On Fri, Oct 19, 2012 at 2:15 PM, Mark Shannon <mark@hotpy.org> wrote:
On 19/10/12 13:55, Christian Tismer wrote:
Hi Nick,
On 16.10.12 03:49, Nick Coghlan wrote:
On Tue, Oct 16, 2012 at 10:44 AM, Greg Ewing <greg.ewing@canterbury.ac.nz> wrote:
My original implementation of yield-from actually *did* avoid this, by keeping a C-level pointer chain of yielding-from frames. But that part was ripped out at the last minute when someone discovered that it had a detrimental effect on tracebacks.
There are probably other ways the traceback problem could be fixed, so maybe we will get this optimisation back one day.
Ah, I thought I remembered something along those lines. IIRC, it was a bug report on one of the alphas that prompted us to change it.
I was curious and searched quite a lot. It was v3.3.0a1 from 2012-03-15 as a reaction to #14230 and #14220 from Marc Shannon, patched by Benjamin.
Now I found the original implementation. That looks very much as I'm thinking it should be.

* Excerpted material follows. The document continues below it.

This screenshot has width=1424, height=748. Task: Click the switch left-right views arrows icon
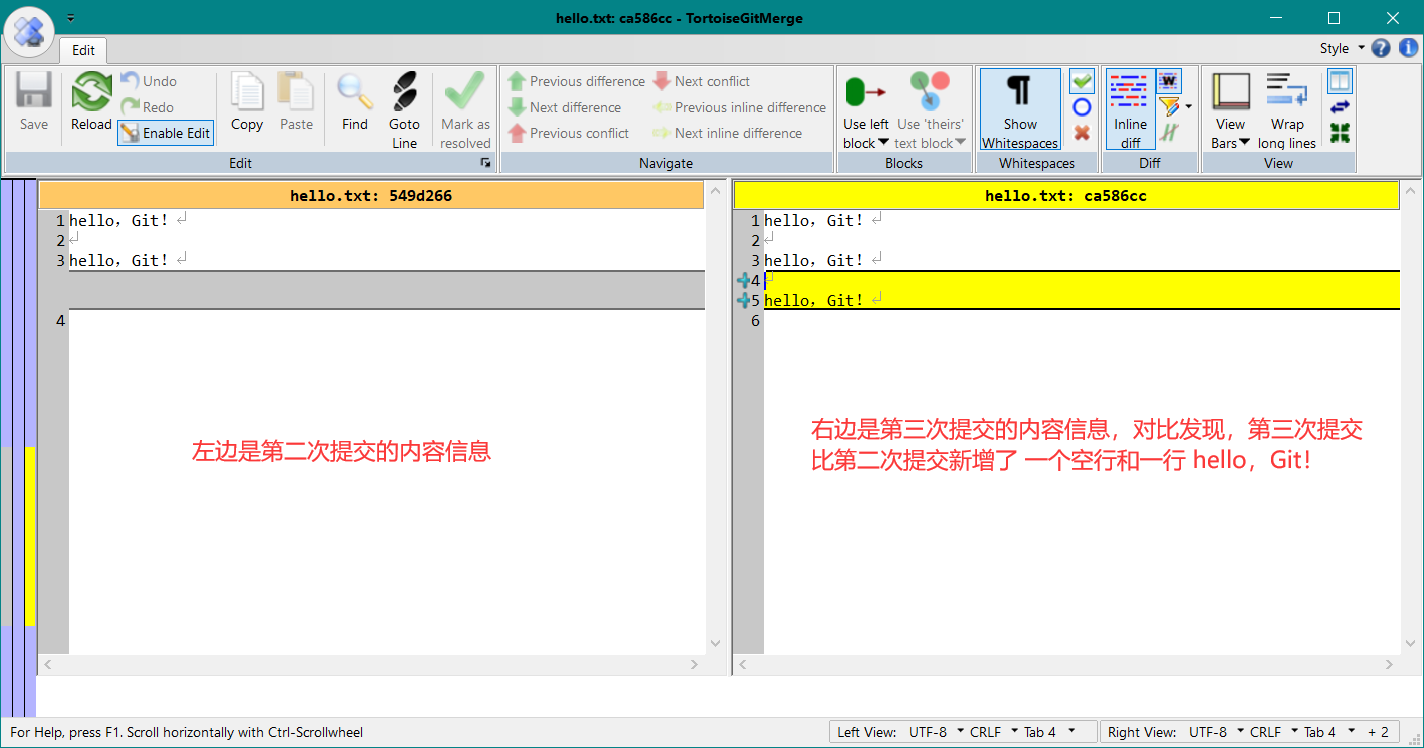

Quite a dramatic change which works well, but really seems to remove what I would call "now I can emulate most of Stackless" efficiently.
Maybe I should just try to think it would be implemented as before, build an abstraction and just use it for now.
I will spend my time at PyCon de for sprinting on "yield from".
The current implementation may not be much slower than Greg's original version. One of the main costs of making a call is the creation of a new frame. But calling into a generator does not need a new frame, so the cost will be reduced. Unless anyone has evidence to the contrary :)
Rather than increasing the performance of this special case, I would suggest that improving the performance of calls & returns in general would be a more worthwhile goal. Calls and returns ought to be cheap.
I did a basic timing test using a simple recursive function and a recursive PEP-380 coroutine computing the same value (see attachment). The coroutine version is a little over twice as slow as the function version. I find that acceptable. This went 20 deep, making 2 recursive calls at each level (except at the deepest level). Output on my MacBook Pro: plain 2097151 0.5880069732666016 coro. 2097151 1.2958409786224365 This was a Python 3.3 built a few days ago from the 3.3 branch. -- --Guido van Rossum (python.org/~guido)